Facebook is getting rid of clickbait headlines to make room for advertising.
Less than a week after the social network began cracking down on clickbait, it announced a plan to bypass addons like AdBlock or Ghostery, which sniff out advertising using a variety of methods, including blocking ad server URLs and preventing Flash videos from playing automatically.
Facebook intends to circumvent all but the most determined ad blockers by making its advertisements indistinguishable from the status updates, photo uploads, and other content that appears in your news feed.
The change goes live for all users today, the New York Times reported. To get around the new advertising formats, ad blockers would have to begin analyzing the content of the ads themselves, according to the Times. Doing so isn't feasible using current ad blocking methods.
Facebook's vice president of advertising, Andrew Bosworth, justified the change with a familiar refrain: Like many online news sites, the social network is free to users and relies on advertising revenue to keep it going.
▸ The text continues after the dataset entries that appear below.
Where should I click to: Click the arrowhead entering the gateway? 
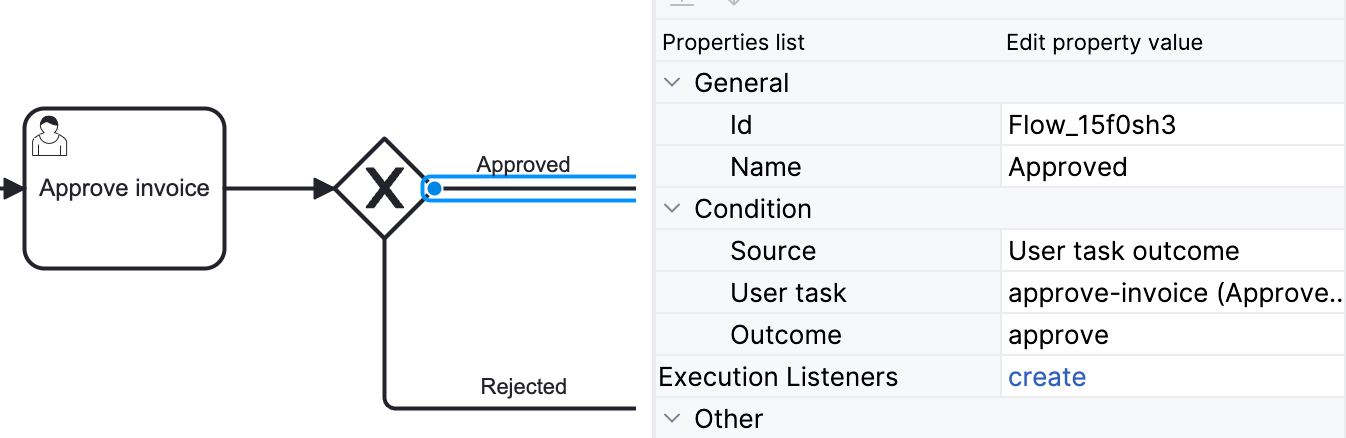[324, 188]
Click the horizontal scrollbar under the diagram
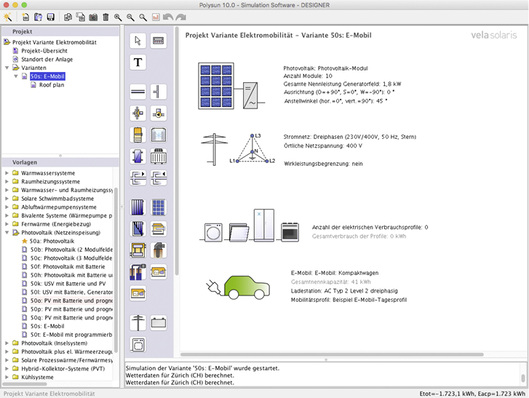The height and width of the screenshot is (398, 529). point(332,354)
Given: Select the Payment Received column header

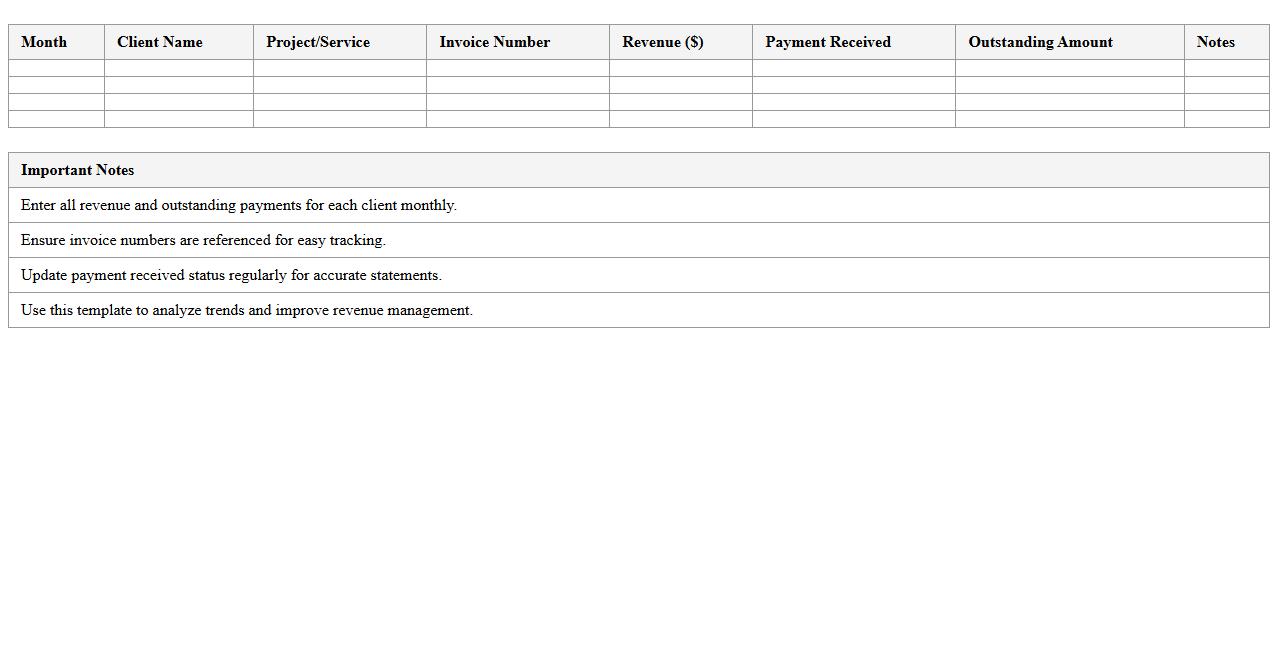Looking at the screenshot, I should 828,42.
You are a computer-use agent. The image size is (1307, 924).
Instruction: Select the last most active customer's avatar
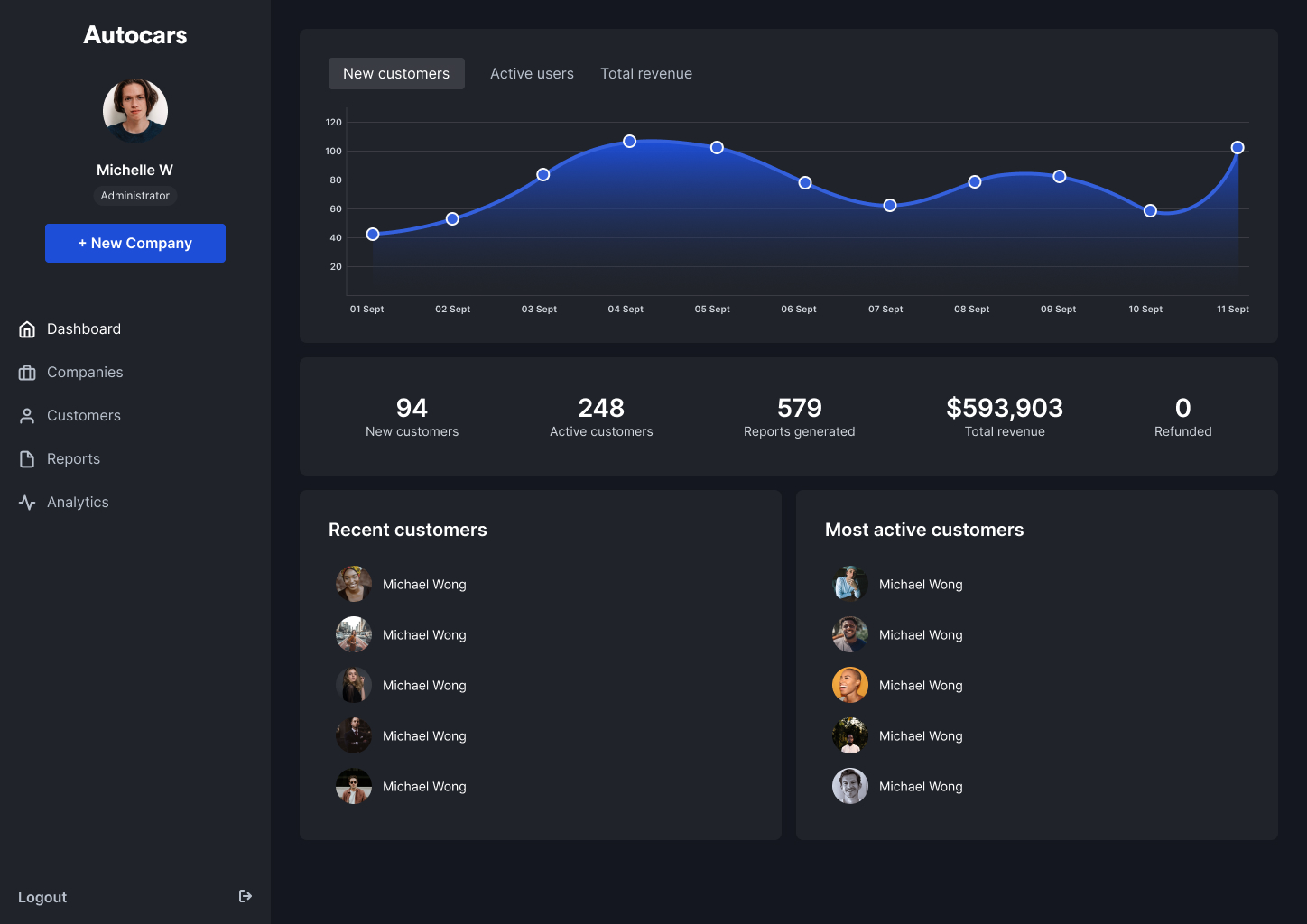pos(850,786)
He criticized ad blockers, portraying them as deceptive and harmful to Facebook's business model.
"Some ad blocking companies accept money in exchange for showing ads that they previously blocked—a practice that is at best confusing to people and that reduces the funding needed to support the journalism and other free services that we enjoy on the web," Bosworth wrote in a blog entry. "Facebook is one of those free services, and ads support our mission of giving people the power to share and making the world more open and connected."
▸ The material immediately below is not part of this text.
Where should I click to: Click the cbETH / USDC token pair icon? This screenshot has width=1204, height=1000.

As part of the new plan to block ad blockers, Facebook says it will give its users more control over which ads they see. Folks can now suppress marketing about a certain interest like travel or cats by removing the topic from their ad preferences.
If the plans to reduce clickbait and serve more relevant ads have the effect Facebook says they will, users should have a more pleasant social networking experience, free of annoying ads and news articles they aren't interested in but feel compelled to click on anyway. The changes will likely also mean more revenue for Facebook, since its ads are now blocker-proof.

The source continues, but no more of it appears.